The leader of the Slaves, Louis Villarubia, who goes by Brother Andre Marie, has been accused of making antisemitic comments in the past. And the order’s strict adherence to the Catholic teaching of “no salvation outside the Church” is a violation of accepted Catholic doctrine. As a result, the group has been barred from calling themselves Catholic by Manchester Diocese Bishop Peter Libasci.
But Villarubia says simply holding unorthodox or unpopular beliefs is no reason to be targeted by the federal government.
“As a citizen of one of these United States—the great state of New Hampshire—I am appalled and outraged that some in America’s most powerful federal agency now propose to surveil peaceful, law-abiding Americans because of their traditional religious beliefs, the same beliefs which for Catholics, until a few generations ago, were held always and everywhere, by everyone,” Villarubbia said in a statement.
William Donohue, president of the Catholic League, said even if there are people with extreme views in the traditionalist community, they do not give up their First Amendment rights by virtue of being outliers.
“Some of these people may be kooky, but they are not exactly Antifa, about which the FBI has done little. So why the probe?” Donohue said.
Seraphin and Donohue see the memo as part of a larger anti-religion, anti-Catholic, anti-pro-life bias inside the federal government. Critics point to the recent case of Catholic father and pro-life activist Mark Houck who was charged with federal felonies for a scuffle outside a Philadelphia abortion clinic.

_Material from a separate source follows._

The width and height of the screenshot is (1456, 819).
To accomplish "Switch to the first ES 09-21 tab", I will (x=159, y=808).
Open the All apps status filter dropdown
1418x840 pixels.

Even though local prosecutors refused to charge Houck, the Biden Department of Justice sent an armed SWAT team to his home to arrest him and charge him with federal crimes. Houck, who had no criminal history, faced up to 11 years in prison.
It took the jury less than an hour to acquit him of all charges.
And if the civil rights of Catholics are under fire in New Hampshire, they can’t count on help from the state’s ACLU. Gilles Bissonnette, legal director at the NH ACLU, did not respond to a request for comment. The organization has been silent on the FBI’s proposal to infiltrate a religious Christian community.
It is the same NH ACLU that was part of the lawsuit against President Donald Trump’s executive order imposing a 90-day ban on travel to the U.S. from seven predominantly Muslim countries.
A group of Republican attorneys general is pushing back, signing on to a letter written by Virginia Attorney General Jason Miyares to FBI Director Christopher Wray and U.S. Attorney General Merrick Garland calling out anti-Catholic bigotry.
“Anti-Catholic bigotry appears to be festering in the FBI, and the Bureau is treating Catholics as potential terrorists because of their beliefs,” Miyares wrote.